WHAT YOU HAVE TO DO: The stretch from the line with "Droit voiture (43, 2202)" through the line with "juillet 2018 (41, 1970)" in the records below: write it out exactly, and nothing else.

EXCERPTED DATA:
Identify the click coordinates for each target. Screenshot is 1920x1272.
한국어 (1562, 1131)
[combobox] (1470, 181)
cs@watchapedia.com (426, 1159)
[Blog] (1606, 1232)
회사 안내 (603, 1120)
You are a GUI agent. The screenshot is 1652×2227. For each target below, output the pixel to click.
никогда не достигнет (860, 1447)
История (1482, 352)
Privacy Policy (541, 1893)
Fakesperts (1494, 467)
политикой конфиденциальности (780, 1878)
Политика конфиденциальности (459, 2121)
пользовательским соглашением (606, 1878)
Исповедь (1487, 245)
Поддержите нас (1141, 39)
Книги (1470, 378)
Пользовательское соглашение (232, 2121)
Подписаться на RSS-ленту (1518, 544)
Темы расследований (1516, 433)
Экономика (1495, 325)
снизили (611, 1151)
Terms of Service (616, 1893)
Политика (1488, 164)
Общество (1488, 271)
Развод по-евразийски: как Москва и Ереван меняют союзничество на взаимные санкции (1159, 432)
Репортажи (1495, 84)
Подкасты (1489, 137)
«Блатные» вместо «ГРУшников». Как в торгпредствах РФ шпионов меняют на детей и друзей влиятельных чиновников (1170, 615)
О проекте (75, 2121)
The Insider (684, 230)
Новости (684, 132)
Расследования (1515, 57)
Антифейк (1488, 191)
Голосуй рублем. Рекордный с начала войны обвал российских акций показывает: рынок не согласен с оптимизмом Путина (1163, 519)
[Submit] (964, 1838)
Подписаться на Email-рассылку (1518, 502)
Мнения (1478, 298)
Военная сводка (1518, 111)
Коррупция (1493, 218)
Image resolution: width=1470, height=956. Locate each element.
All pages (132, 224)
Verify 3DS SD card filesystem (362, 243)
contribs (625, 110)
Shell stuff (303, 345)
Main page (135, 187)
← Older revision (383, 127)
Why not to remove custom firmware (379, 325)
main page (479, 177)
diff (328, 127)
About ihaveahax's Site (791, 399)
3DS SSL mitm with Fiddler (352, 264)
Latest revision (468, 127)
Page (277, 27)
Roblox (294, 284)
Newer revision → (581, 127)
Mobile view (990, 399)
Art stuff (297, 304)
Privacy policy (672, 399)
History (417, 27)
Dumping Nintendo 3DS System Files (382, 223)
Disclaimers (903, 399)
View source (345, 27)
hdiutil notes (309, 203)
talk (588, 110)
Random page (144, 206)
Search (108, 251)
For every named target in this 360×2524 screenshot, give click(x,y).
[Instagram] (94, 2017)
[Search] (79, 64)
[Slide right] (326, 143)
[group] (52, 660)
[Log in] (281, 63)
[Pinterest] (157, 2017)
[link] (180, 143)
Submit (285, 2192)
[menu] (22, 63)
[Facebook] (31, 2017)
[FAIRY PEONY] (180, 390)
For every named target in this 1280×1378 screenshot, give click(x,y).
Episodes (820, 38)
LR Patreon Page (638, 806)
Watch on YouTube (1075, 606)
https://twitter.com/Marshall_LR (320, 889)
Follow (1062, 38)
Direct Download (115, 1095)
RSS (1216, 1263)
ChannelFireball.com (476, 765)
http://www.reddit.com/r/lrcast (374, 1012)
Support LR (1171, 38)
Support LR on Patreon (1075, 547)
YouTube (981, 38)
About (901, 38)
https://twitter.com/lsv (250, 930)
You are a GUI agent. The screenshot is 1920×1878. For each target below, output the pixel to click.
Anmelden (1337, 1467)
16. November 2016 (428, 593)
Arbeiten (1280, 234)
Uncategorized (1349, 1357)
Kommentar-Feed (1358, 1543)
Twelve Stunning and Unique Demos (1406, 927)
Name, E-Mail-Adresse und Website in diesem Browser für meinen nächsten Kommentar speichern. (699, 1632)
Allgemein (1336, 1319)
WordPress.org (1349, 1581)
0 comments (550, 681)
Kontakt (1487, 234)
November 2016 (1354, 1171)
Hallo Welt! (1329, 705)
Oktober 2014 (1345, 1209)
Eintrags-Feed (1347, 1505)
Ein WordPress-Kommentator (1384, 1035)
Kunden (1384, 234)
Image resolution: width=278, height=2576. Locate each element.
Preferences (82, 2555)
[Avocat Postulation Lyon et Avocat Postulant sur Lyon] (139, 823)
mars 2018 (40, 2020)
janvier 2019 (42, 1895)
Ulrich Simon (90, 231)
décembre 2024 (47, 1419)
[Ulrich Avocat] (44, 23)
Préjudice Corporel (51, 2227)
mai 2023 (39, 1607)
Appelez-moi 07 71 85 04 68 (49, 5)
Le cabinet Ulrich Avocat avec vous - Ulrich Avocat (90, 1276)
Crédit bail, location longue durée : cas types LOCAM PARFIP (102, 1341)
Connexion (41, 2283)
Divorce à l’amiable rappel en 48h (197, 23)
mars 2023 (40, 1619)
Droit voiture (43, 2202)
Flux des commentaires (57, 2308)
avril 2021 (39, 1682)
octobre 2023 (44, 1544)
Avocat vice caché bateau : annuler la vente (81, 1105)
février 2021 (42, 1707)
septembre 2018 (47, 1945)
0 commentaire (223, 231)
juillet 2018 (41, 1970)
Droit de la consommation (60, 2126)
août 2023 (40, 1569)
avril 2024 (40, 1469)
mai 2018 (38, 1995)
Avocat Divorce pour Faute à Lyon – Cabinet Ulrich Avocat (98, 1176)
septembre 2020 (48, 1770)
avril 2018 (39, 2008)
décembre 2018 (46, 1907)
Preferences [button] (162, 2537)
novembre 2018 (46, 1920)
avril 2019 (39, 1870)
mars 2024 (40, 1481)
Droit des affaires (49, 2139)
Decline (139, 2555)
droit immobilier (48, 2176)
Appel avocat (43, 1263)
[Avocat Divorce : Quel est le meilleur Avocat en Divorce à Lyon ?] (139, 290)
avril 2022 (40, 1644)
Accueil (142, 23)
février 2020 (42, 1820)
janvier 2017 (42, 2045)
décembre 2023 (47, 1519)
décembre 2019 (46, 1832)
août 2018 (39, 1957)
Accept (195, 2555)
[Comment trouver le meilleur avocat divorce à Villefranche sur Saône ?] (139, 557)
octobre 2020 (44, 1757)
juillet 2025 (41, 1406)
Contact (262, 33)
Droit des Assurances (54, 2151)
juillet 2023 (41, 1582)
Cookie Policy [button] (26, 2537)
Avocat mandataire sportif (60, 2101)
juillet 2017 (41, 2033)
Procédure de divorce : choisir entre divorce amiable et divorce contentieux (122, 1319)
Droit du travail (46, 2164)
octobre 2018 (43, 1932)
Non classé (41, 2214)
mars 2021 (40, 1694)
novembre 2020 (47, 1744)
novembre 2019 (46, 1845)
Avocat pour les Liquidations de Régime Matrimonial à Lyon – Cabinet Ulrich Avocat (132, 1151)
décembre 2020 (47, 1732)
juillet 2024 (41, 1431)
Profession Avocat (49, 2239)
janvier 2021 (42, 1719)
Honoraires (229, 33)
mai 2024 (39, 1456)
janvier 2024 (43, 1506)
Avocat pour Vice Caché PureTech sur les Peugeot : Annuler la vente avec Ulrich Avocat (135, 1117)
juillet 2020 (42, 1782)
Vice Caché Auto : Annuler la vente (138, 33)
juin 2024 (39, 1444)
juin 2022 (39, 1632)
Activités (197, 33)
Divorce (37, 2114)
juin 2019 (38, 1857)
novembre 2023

EXPECTED ANSWER:
Droit voiture (43, 2202)
Flux des commentaires (57, 2308)
avril 2021 (39, 1682)
octobre 2023 (44, 1544)
Avocat vice caché bateau : annuler la vente (81, 1105)
février 2021 (42, 1707)
septembre 2018 (47, 1945)
0 commentaire (223, 231)
juillet 2018 (41, 1970)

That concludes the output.